Work to do:
• 1. Why does the TITAN page say it includes its five meteorological variables?
• 2. Can you transcribe the part of the listing that opens with the line containing "Bulk Pricing (493, 501)" and closes with the line containing "Quạt dân dụng (462, 143)", including both of those lines? Leave out the picture lines.

Page:
:::::

Titan: a French dataset for AI Limited Area Modeling

With the rise of deep learning models for weather forecasting, there’s a growing need for high-quality datasets that can help train neural networks to make reliable predictions. TITAN, a dataset specifically designed for this purpose, aims to bridge this gap by offering extensive meteorological data focused on France’s metropolitan area.

What is TITAN?

TITAN is a comprehensive weather dataset created to train deep neural networks for forecasting meteorological conditions. This dataset focuses on surface-level weather parameters as well as data from four different atmospheric layers, providing a rich, multi-dimensional perspective on France’s weather patterns.

Titan parameters

Key Features of TITAN

Geographical Focus: The dataset is centered on France’s metropolitan area, covering a wide range of geographical and climatic conditions.
Multiple Weather Parameters: TITAN includes 5 key meteorological variables, both at the surface and at multiple levels in the atmosphere. These parameters are critical for understanding and predicting weather patterns. They include: Temperature, Geopotential, Humidity, Wind and Precipitation rates.

:::::

Stored records:
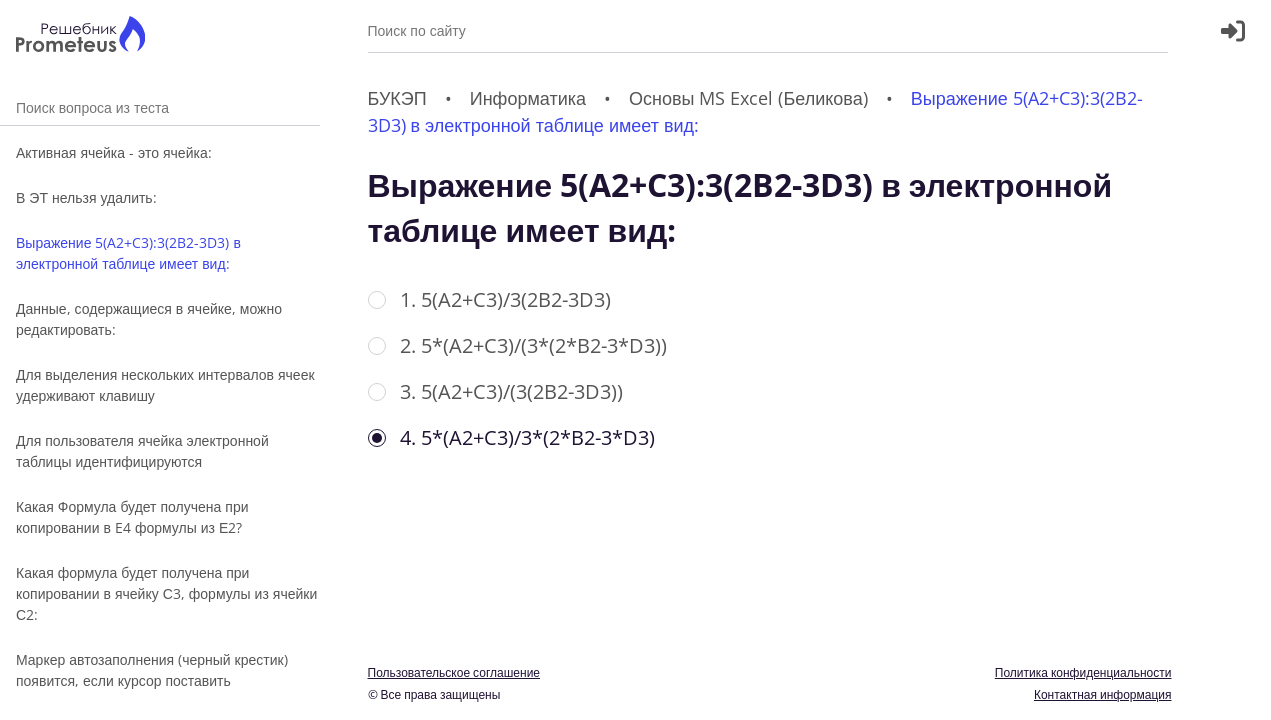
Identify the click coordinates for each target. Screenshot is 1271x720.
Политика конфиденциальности (1083, 672)
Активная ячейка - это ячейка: (114, 152)
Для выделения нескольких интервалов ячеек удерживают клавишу (165, 385)
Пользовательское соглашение (454, 672)
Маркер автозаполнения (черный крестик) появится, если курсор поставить (152, 670)
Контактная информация (1103, 694)
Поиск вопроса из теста (160, 107)
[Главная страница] (80, 36)
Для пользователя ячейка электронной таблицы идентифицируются (142, 451)
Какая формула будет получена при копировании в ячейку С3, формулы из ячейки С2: (166, 593)
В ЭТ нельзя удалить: (86, 197)
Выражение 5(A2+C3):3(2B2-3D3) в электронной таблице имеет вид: (128, 253)
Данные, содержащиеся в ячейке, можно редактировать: (149, 319)
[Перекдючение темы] (1234, 692)
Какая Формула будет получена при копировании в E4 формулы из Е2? (132, 517)
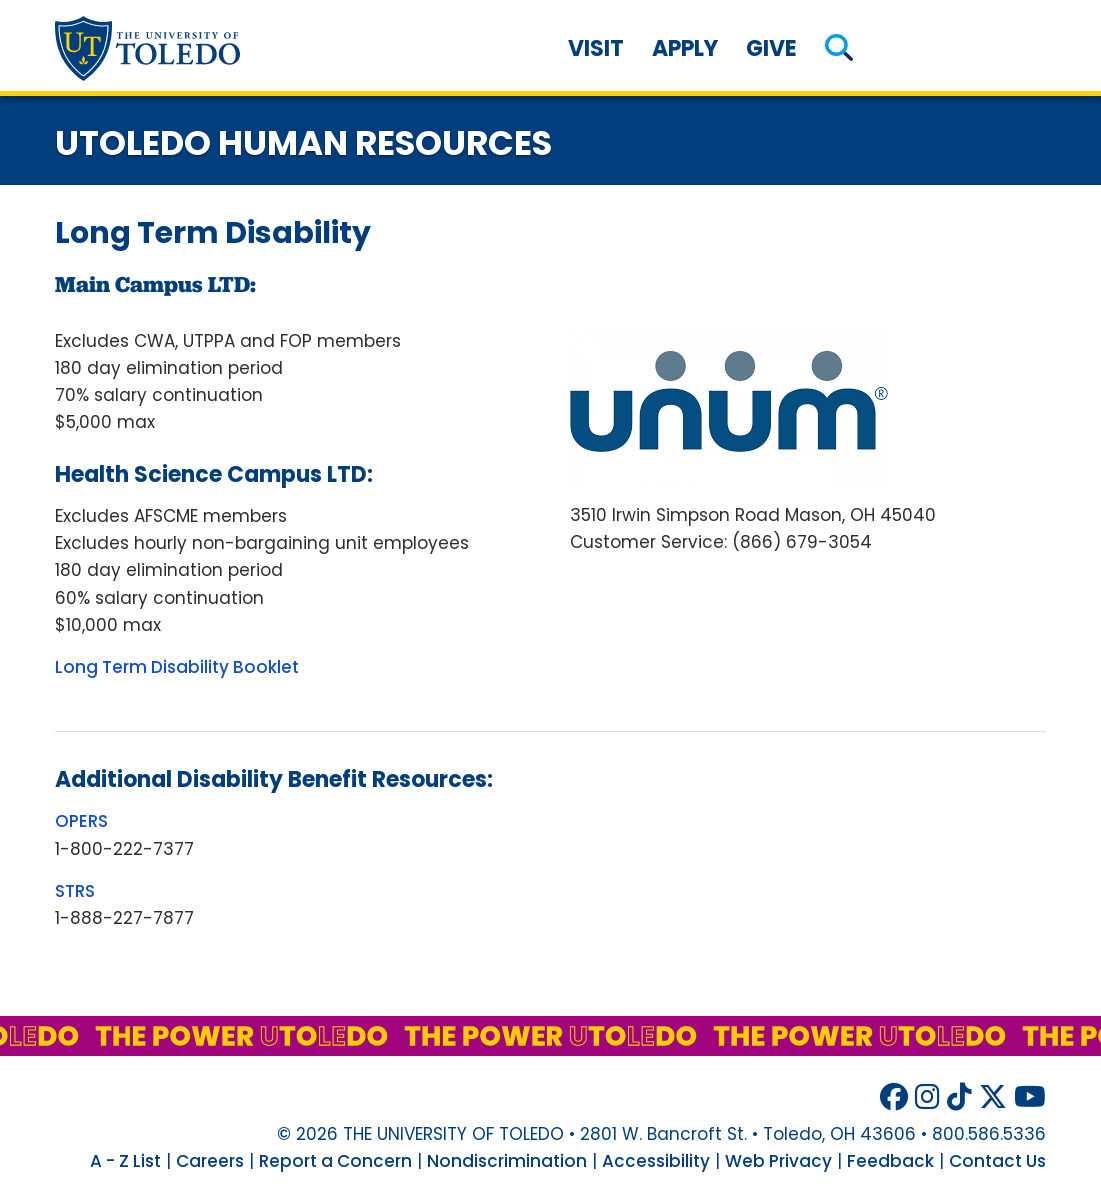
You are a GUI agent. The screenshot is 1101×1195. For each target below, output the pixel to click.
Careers (210, 1161)
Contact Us (997, 1161)
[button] (839, 48)
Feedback (890, 1161)
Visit (596, 48)
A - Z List (125, 1161)
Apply (685, 48)
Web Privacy (778, 1161)
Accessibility (656, 1161)
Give (771, 48)
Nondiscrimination (507, 1161)
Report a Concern (335, 1161)
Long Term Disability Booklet (177, 667)
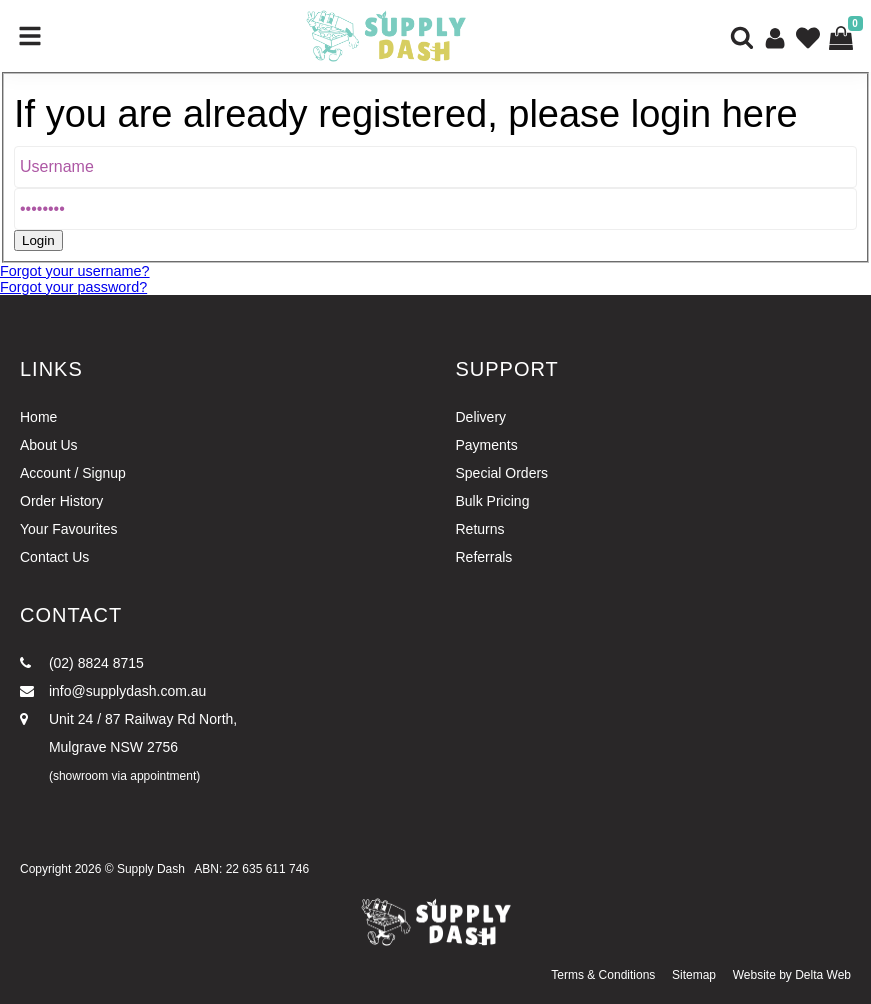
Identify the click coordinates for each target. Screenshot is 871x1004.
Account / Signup (73, 473)
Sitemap (694, 975)
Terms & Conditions (603, 975)
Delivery (481, 417)
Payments (487, 445)
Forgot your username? (75, 271)
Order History (61, 501)
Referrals (484, 557)
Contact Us (54, 557)
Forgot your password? (73, 287)
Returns (480, 529)
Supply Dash (151, 869)
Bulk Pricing (493, 501)
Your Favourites (69, 529)
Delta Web (823, 975)
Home (38, 417)
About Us (49, 445)
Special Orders (502, 473)
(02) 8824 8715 (82, 663)
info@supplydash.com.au (113, 691)
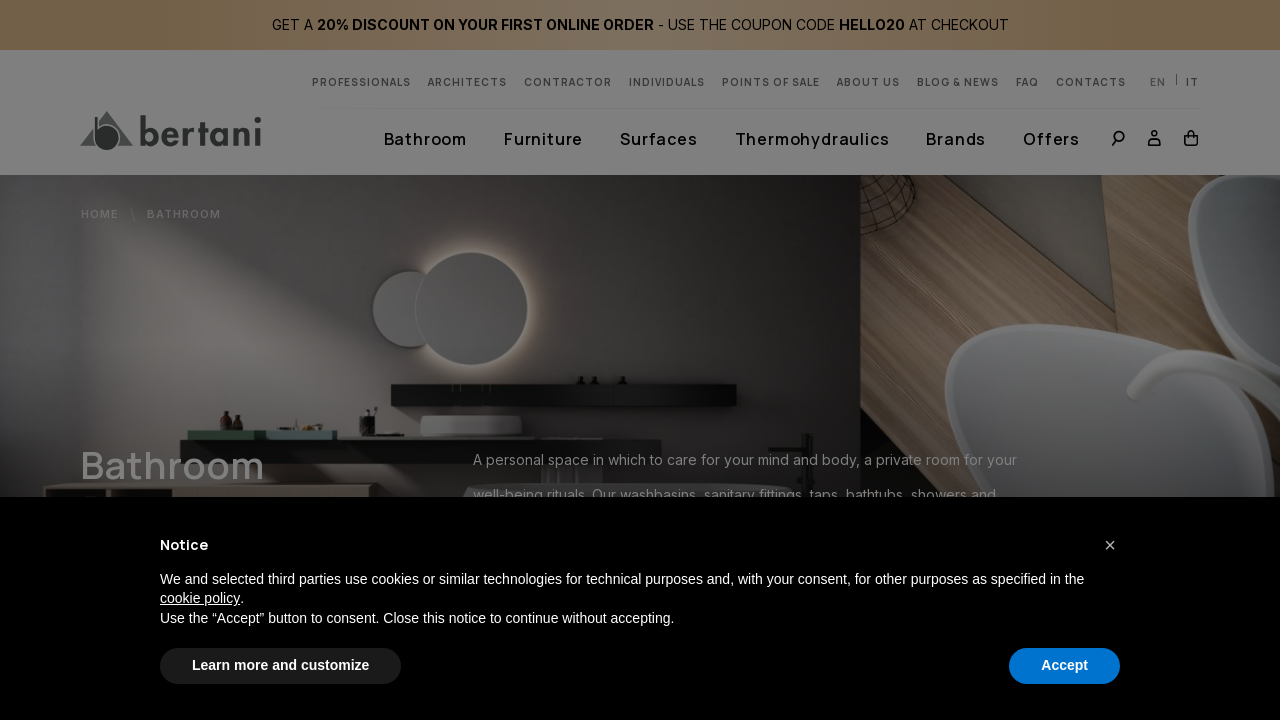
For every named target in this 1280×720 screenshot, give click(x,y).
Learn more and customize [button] (280, 665)
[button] (1110, 545)
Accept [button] (1064, 665)
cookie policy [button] (200, 598)
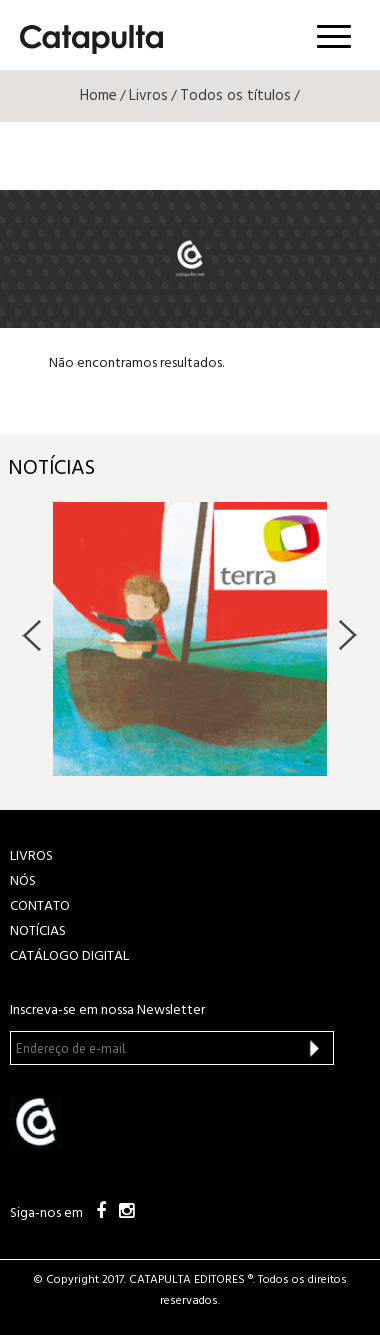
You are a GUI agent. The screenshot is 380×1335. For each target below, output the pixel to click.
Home (98, 96)
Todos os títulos (235, 96)
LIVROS (31, 856)
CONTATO (40, 906)
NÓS (23, 881)
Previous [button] (32, 635)
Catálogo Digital (69, 956)
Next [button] (347, 635)
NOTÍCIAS (38, 931)
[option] (190, 639)
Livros (148, 96)
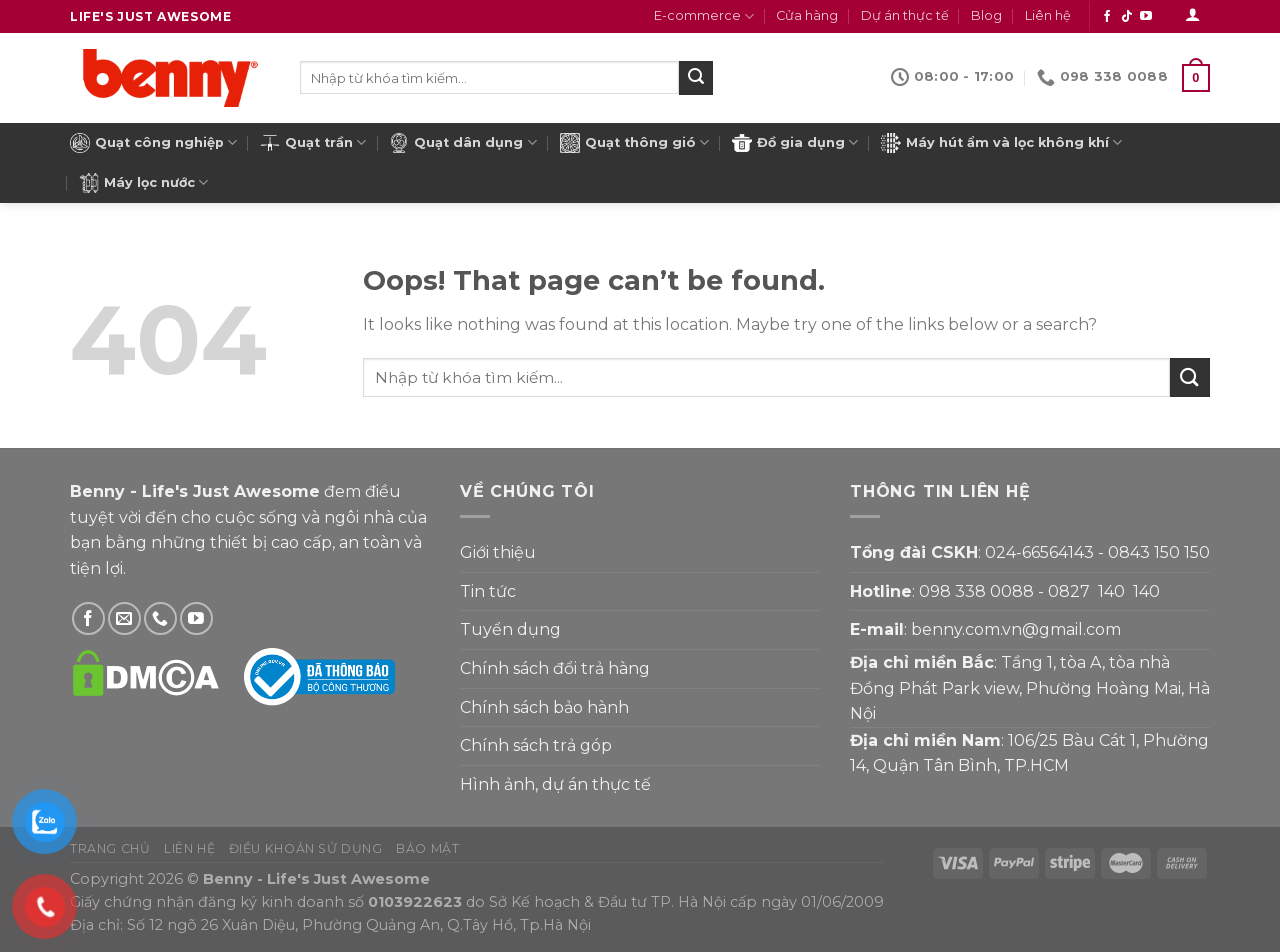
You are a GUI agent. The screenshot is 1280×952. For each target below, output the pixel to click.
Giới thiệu (498, 552)
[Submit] (696, 78)
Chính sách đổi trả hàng (555, 668)
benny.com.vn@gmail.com (1016, 629)
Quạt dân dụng (462, 143)
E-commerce (704, 16)
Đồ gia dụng (795, 143)
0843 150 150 (1159, 552)
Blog (986, 15)
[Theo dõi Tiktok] (1127, 17)
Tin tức (488, 591)
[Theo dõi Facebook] (1107, 17)
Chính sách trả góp (536, 745)
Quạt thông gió (634, 143)
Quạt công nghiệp (153, 143)
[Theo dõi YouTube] (1146, 17)
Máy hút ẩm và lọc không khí (1001, 143)
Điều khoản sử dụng (306, 848)
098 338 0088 (976, 591)
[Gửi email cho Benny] (124, 618)
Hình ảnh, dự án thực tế (555, 784)
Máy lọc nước (143, 183)
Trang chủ (110, 848)
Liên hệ (1048, 15)
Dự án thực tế (905, 15)
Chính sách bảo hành (544, 707)
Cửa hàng (807, 15)
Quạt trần (313, 143)
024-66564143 (1039, 552)
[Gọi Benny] (160, 618)
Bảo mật (427, 848)
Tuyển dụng (510, 629)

:::::

Solutions per task:
• 1. These variables are critical for understanding and predicting weather patterns. They are temperature, geopotential, humidity, wind and precipitation rates, and the dataset provides them both at the surface and at multiple levels in the atmosphere.

• 2.
Bulk Pricing (493, 501)
Your Favourites (69, 529)
Delta Web (823, 975)
Home (38, 417)
About Us (49, 445)
Special Orders (502, 473)
(02) 8824 8715 (82, 663)
info@supplydash.com.au (113, 691)
For every named target in this 1280×720 screenshot, give click(x,y).
Learn more and customize [button] (280, 665)
[button] (1110, 545)
Accept [button] (1064, 665)
cookie policy [button] (200, 598)
You are a GUI agent. The screenshot is 380×1335. For each target below, output the pixel to click.
Home (98, 96)
Todos os títulos (235, 96)
LIVROS (31, 856)
CONTATO (40, 906)
NÓS (23, 881)
Previous [button] (32, 635)
Catálogo Digital (69, 956)
Next [button] (347, 635)
NOTÍCIAS (38, 931)
[option] (190, 639)
Livros (148, 96)
You are a GUI agent. The screenshot is 1280×952. For each target below, output the pixel to click.
Giới thiệu (498, 552)
[Submit] (696, 78)
Chính sách đổi trả hàng (555, 668)
benny.com.vn@gmail.com (1016, 629)
Quạt dân dụng (462, 143)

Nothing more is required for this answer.